Improving table support is probably worth putting on the Content-Transform-Team roadmap, but not until after the Parsoid-Read-Views migration.

Event Timeline

The HTML versions of the table elements do get cleaned up by something in PHP today. Today, literal wikitext

<table>
  <tr>
    <th>ABC</th>
  </tr>
  <td>DEF</td>
</table>

gets cleaned up to

<table>
  <tbody>
    <tr>
      <th>ABC</th>
    </tr>
    <tr>
      <td>DEF</td>
    </tr>
  </tbody>
</table>

(You'll notice two cleanings there, which maybe speaks to one of your questions.) And I'd speculate at least tbody addition is generally anticipated, so allowing for explicit tbody et al needs to avoid breaking that old behavior for some lengthy period if not indefinitely. I.e. unless there is a tbody found in the table parsing, MediaWiki should continue to auto-insert these. There are definitely use cases for manually adding explicit tbody (supporting tables where you can collapse multiple parts of the table is a feature request I've heard a few times, where makeCollapsible currently operates on tbody from memory [and now I see where this discussion came from]). I suspect thead would have much the same rationale.

There will be interactions with "wikitext" table syntax. What happens if you start a wikitext table with {| and then insert a literal <thead> tag? Is that behavior consistent in Parsoid and the legacy parser, and the exact behavior something we want to support forever? The legacy parser's table-handling is pretty janky (T134469, etc) -- should we try to explicitly disable <thead> and friends if we're not in a "literal HTML" table, so we don't get inconsistencies between the legacy parser and Parsoid?

I know that someone or another from content transform (if not you, probably Subbu) has suggested that literal HTML tables shouldn't play nice with wikitext tables forever and to be honest I'm in favor of that, it's just that we need some sort of linting for it, with associated migration period. This change might be motivation for that given all those questions.

I think we still ultimately need a wikitext syntax for representing these (tfoot and tbody at least I think). Ad hoc wikitables in the wild occasionally have multiple bodies and multiple repeated column heads--hopefully something that can be removed with sticky table headers at some point, and occasionally a full-width table footer most often with a key of some sort (which should be above the table).

Do the <thead> etc elements play nicely with the current WMF skins and article CSS?

As noted, tbody is already injected. thead would need review. The only system that adds it is makeCollapsible.js. We'd have to look to see how many > tr > th stylings there are in the wild that might break if thead were supported. I don't anticipate tfoot as an interesting question.

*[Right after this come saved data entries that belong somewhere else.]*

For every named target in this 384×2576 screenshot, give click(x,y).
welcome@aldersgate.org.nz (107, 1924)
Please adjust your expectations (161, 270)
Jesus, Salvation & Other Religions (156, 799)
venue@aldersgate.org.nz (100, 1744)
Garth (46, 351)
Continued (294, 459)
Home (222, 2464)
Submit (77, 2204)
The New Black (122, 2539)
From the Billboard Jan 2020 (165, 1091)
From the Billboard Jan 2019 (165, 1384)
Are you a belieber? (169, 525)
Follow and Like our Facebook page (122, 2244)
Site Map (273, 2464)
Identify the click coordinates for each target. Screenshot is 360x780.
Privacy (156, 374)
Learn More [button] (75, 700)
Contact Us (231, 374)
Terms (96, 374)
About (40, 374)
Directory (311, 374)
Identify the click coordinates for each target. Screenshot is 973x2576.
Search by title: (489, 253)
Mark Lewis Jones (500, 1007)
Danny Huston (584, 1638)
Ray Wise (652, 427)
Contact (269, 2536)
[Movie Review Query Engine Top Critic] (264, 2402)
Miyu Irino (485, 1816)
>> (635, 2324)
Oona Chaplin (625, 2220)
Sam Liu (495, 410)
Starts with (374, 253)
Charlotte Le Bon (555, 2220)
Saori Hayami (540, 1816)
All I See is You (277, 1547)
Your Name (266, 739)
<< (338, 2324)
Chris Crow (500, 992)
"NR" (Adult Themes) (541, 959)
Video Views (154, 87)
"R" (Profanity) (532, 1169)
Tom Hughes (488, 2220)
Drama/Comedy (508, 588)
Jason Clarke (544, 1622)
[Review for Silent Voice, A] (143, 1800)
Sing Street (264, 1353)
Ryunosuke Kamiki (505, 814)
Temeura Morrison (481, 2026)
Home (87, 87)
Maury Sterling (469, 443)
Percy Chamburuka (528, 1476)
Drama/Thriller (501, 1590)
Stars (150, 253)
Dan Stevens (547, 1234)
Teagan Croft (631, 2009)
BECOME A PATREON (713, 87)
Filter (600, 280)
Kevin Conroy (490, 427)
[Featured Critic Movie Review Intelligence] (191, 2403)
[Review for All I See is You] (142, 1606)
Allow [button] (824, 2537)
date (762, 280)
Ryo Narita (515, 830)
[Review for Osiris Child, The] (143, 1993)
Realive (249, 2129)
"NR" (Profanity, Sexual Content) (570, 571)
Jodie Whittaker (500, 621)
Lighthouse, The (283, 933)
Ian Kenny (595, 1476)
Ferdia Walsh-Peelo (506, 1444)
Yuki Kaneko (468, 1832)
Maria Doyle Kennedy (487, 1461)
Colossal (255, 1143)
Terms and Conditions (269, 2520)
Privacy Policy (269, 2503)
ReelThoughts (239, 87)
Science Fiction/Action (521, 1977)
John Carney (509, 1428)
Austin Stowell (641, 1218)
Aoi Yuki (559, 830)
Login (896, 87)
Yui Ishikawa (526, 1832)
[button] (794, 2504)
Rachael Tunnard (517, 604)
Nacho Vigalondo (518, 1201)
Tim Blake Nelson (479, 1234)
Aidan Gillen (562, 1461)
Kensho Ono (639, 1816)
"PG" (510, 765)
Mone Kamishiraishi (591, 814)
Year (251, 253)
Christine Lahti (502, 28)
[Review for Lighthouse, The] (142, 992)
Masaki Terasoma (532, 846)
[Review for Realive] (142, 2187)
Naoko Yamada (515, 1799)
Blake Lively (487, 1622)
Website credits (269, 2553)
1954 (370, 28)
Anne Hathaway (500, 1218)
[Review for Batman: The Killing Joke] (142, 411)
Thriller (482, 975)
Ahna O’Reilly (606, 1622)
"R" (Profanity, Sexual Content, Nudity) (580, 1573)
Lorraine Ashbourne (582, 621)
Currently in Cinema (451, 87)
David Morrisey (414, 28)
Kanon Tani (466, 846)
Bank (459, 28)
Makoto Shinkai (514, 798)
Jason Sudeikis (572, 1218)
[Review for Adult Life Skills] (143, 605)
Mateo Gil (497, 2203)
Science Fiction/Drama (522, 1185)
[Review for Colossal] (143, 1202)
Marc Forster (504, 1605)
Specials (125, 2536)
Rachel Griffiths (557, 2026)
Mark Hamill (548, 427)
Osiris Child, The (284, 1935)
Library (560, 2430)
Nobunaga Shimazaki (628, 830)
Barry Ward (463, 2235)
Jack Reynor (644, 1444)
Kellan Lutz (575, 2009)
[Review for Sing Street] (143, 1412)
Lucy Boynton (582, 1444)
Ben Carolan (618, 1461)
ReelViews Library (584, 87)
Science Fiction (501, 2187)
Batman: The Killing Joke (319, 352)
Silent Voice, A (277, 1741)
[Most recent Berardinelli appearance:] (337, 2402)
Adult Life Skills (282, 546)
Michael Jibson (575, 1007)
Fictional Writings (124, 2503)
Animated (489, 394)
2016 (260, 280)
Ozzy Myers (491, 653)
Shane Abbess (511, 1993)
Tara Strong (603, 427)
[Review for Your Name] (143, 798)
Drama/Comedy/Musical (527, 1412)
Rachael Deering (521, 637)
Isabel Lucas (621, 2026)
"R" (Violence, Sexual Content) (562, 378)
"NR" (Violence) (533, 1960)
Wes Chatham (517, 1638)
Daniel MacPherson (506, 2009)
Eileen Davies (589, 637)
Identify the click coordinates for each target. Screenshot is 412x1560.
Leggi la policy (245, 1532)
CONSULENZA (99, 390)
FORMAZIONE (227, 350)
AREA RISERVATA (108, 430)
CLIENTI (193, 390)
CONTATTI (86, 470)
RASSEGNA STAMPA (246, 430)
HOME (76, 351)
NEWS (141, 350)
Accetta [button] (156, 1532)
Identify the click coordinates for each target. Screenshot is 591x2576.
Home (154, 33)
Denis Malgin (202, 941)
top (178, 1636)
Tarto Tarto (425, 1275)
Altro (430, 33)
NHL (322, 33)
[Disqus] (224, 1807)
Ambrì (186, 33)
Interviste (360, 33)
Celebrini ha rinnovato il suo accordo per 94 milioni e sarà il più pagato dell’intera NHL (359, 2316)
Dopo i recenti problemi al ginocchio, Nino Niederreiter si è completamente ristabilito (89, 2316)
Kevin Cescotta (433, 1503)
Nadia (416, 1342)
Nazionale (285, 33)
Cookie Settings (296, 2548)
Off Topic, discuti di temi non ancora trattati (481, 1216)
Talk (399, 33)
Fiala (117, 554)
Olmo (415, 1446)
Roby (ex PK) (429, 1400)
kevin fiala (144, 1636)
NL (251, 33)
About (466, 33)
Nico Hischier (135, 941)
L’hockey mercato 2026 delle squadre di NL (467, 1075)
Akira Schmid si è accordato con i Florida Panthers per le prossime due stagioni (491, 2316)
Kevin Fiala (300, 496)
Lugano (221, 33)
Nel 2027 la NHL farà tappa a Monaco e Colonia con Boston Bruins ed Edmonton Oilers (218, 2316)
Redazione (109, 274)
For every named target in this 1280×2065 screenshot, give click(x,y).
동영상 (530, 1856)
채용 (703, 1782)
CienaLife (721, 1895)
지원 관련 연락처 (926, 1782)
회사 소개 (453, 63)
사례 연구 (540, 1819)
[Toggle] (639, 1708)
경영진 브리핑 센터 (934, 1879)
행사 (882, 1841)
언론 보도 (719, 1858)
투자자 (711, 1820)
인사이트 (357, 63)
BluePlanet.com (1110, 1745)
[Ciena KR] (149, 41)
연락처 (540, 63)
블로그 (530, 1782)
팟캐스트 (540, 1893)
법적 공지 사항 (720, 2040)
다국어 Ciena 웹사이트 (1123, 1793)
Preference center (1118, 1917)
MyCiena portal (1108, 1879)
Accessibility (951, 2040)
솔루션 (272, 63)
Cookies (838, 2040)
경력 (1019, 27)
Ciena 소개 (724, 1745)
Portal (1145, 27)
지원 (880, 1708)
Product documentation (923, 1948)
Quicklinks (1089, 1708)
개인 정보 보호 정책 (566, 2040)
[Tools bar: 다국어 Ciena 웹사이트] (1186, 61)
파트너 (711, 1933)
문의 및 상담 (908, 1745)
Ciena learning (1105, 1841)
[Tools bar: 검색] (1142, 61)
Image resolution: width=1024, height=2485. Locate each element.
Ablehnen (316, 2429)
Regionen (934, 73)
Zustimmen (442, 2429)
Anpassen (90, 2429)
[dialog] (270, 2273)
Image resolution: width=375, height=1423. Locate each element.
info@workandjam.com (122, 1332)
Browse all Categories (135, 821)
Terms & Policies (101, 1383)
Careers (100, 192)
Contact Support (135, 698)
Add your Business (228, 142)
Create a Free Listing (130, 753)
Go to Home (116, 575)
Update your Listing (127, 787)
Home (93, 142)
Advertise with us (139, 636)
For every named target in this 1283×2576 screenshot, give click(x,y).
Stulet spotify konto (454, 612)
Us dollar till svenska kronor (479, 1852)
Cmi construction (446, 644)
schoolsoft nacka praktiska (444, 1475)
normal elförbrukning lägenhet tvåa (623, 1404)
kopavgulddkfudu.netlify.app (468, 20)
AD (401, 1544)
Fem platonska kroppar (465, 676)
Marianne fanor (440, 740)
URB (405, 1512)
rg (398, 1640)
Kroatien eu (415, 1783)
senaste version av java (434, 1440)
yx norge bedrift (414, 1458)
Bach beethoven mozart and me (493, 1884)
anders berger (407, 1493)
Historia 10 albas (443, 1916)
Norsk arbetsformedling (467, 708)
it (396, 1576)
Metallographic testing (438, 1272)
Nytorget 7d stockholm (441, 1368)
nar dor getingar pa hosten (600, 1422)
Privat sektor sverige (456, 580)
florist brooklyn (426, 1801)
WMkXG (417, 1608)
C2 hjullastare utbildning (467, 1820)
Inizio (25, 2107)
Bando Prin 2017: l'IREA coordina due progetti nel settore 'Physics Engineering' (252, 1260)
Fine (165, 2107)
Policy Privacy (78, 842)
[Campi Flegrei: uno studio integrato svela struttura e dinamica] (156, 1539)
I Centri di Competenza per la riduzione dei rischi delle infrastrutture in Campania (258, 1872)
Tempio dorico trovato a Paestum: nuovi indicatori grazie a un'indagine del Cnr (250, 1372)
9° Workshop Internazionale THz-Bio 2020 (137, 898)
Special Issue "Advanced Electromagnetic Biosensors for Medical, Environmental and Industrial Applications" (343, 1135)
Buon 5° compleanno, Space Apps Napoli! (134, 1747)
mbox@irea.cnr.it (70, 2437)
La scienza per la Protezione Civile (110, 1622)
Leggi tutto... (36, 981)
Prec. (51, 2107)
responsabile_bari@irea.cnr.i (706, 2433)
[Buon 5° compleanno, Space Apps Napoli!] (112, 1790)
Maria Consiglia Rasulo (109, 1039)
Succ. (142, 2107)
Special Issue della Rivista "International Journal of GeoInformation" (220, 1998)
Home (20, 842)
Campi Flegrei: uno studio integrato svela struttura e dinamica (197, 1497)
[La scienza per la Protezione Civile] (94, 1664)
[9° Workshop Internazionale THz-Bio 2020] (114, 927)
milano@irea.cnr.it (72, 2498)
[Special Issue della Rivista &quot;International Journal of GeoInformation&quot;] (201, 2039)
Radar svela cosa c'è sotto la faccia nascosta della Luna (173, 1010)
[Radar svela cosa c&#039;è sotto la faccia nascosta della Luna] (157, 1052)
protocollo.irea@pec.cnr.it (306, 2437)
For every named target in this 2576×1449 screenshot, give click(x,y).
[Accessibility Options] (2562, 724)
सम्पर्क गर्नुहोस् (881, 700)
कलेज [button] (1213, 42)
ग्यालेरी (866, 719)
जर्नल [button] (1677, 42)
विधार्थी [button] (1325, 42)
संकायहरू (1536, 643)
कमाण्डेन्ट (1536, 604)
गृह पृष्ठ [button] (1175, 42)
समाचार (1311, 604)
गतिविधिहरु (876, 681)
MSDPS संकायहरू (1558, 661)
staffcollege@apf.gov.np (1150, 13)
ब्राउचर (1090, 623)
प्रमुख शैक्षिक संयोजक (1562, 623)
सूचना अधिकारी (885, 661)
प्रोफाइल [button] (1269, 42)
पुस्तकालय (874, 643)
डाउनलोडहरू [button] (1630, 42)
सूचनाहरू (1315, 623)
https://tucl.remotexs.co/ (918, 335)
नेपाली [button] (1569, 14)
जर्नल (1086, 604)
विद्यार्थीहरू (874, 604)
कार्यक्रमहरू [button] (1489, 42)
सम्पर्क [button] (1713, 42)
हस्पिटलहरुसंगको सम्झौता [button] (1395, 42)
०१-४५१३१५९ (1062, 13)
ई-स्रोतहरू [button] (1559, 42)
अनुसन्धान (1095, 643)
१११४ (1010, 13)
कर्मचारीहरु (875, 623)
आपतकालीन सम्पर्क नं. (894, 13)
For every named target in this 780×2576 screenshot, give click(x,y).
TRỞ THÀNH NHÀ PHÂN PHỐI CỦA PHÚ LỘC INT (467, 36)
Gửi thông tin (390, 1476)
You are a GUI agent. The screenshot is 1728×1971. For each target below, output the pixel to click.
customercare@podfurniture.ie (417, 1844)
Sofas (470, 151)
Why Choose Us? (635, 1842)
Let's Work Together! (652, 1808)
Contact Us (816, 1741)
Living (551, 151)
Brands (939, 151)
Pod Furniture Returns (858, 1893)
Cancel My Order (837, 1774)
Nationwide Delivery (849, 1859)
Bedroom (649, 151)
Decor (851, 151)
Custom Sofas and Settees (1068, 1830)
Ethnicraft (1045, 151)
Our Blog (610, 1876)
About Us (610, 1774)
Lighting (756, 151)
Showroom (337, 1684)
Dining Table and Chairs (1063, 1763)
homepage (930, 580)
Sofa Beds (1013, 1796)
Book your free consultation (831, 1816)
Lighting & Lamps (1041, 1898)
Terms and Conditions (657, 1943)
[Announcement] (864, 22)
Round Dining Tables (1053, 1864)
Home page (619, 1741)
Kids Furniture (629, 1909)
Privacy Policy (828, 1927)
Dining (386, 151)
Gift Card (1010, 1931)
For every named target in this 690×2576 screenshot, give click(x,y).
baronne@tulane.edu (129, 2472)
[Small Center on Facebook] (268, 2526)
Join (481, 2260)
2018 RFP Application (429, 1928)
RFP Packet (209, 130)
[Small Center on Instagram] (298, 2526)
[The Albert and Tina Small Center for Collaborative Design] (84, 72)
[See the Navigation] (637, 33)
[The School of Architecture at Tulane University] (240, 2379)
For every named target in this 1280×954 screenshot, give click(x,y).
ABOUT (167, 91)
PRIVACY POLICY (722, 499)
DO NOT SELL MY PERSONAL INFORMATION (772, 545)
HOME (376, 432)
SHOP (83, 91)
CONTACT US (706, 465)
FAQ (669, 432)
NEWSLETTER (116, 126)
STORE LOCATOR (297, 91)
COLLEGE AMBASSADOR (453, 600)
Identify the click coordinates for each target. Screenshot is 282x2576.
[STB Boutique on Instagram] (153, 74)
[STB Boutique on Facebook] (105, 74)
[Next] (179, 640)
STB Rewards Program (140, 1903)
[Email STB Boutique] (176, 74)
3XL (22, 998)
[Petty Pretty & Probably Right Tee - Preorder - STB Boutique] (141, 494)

<caption>, <table summary="..."> and the scope and headers attributes?

In general, I don't see this as an issue beyond 'normal' HTML validation perspective. We (editors) treat Perfectly Marked Up Tables as a Best Effort thing, adding scopes as we go, etc. Right now linting is pretty weak, simply following the rendering model (so I guess the fostering algorithm might catch misordering or misparenting of the variety of the prospective elements). The HTML domain model could (perhaps should) be checked by the linter to ensure Good Formedness. I don't think there's a task for that. It would obviously have other uses but I anticipate that would be some work.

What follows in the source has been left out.